• _EXERCISE AIM_
Restate all of the data below word for word.

• _MATERIAL PROVIDED_
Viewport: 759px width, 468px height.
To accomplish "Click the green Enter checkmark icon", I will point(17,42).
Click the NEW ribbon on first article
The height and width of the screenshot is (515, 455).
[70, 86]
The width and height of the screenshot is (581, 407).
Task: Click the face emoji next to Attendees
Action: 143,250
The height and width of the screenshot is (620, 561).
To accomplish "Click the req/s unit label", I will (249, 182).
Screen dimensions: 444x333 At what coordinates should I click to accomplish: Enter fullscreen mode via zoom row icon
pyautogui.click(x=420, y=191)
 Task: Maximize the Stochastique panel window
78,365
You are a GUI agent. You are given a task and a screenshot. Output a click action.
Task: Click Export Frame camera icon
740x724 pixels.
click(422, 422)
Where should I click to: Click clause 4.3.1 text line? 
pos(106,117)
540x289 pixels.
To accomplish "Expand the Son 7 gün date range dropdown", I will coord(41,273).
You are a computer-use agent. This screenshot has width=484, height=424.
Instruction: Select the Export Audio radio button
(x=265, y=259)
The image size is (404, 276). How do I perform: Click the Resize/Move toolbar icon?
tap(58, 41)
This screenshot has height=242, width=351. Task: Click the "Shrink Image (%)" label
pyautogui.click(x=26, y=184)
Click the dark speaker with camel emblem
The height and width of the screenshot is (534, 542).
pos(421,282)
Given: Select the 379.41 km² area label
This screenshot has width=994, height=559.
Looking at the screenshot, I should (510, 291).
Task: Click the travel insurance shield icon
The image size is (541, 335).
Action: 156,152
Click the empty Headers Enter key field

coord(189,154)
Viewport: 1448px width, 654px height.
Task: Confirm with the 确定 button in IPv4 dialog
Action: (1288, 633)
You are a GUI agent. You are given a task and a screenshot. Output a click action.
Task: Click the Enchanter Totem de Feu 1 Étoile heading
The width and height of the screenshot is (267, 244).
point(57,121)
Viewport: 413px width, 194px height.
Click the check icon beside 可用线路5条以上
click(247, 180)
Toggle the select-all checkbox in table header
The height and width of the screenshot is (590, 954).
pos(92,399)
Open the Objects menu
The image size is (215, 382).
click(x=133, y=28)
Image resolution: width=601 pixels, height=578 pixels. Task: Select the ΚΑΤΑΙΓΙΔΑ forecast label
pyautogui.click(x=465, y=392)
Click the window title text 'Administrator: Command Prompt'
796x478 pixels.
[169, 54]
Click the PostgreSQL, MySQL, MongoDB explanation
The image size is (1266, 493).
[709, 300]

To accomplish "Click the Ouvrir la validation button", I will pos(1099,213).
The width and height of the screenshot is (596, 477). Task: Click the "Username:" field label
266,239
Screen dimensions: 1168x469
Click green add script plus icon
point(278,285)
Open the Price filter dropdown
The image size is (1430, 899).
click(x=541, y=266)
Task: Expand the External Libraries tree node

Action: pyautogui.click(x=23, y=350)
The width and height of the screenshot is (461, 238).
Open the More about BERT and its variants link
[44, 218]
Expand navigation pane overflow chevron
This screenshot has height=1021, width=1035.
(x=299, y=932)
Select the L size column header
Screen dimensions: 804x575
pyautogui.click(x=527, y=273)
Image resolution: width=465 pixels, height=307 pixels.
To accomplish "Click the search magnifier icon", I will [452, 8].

• _TASK RESULT_
Viewport: 759px width, 468px height.
To accomplish "Click the green Enter checkmark icon", I will point(17,42).
Click the NEW ribbon on first article
The height and width of the screenshot is (515, 455).
[70, 86]
The width and height of the screenshot is (581, 407).
Task: Click the face emoji next to Attendees
Action: 143,250
The height and width of the screenshot is (620, 561).
To accomplish "Click the req/s unit label", I will (249, 182).
Screen dimensions: 444x333 At what coordinates should I click to accomplish: Enter fullscreen mode via zoom row icon
pyautogui.click(x=420, y=191)
 Task: Maximize the Stochastique panel window
78,365
You are a GUI agent. You are given a task and a screenshot. Output a click action.
Task: Click Export Frame camera icon
740x724 pixels.
click(422, 422)
Where should I click to: Click clause 4.3.1 text line? 
pos(106,117)
540x289 pixels.
To accomplish "Expand the Son 7 gün date range dropdown", I will coord(41,273).
You are a computer-use agent. This screenshot has width=484, height=424.
Instruction: Select the Export Audio radio button
(x=265, y=259)
The image size is (404, 276). How do I perform: Click the Resize/Move toolbar icon?
tap(58, 41)
This screenshot has height=242, width=351. Task: Click the "Shrink Image (%)" label
pyautogui.click(x=26, y=184)
Click the dark speaker with camel emblem
The height and width of the screenshot is (534, 542).
pos(421,282)
Given: Select the 379.41 km² area label
This screenshot has width=994, height=559.
Looking at the screenshot, I should (510, 291).
Task: Click the travel insurance shield icon
The image size is (541, 335).
Action: 156,152
Click the empty Headers Enter key field

coord(189,154)
Viewport: 1448px width, 654px height.
Task: Confirm with the 确定 button in IPv4 dialog
Action: (1288, 633)
You are a GUI agent. You are given a task and a screenshot. Output a click action.
Task: Click the Enchanter Totem de Feu 1 Étoile heading
The width and height of the screenshot is (267, 244).
point(57,121)
Viewport: 413px width, 194px height.
Click the check icon beside 可用线路5条以上
click(247, 180)
Toggle the select-all checkbox in table header
The height and width of the screenshot is (590, 954).
pos(92,399)
Open the Objects menu
The image size is (215, 382).
click(x=133, y=28)
Image resolution: width=601 pixels, height=578 pixels. Task: Select the ΚΑΤΑΙΓΙΔΑ forecast label
pyautogui.click(x=465, y=392)
Click the window title text 'Administrator: Command Prompt'
796x478 pixels.
[169, 54]
Click the PostgreSQL, MySQL, MongoDB explanation
The image size is (1266, 493).
[709, 300]

To accomplish "Click the Ouvrir la validation button", I will pos(1099,213).
The width and height of the screenshot is (596, 477). Task: Click the "Username:" field label
266,239
Screen dimensions: 1168x469
Click green add script plus icon
point(278,285)
Open the Price filter dropdown
The image size is (1430, 899).
click(x=541, y=266)
Task: Expand the External Libraries tree node

Action: pyautogui.click(x=23, y=350)
The width and height of the screenshot is (461, 238).
Open the More about BERT and its variants link
[44, 218]
Expand navigation pane overflow chevron
This screenshot has height=1021, width=1035.
(x=299, y=932)
Select the L size column header
Screen dimensions: 804x575
pyautogui.click(x=527, y=273)
Image resolution: width=465 pixels, height=307 pixels.
To accomplish "Click the search magnifier icon", I will [452, 8].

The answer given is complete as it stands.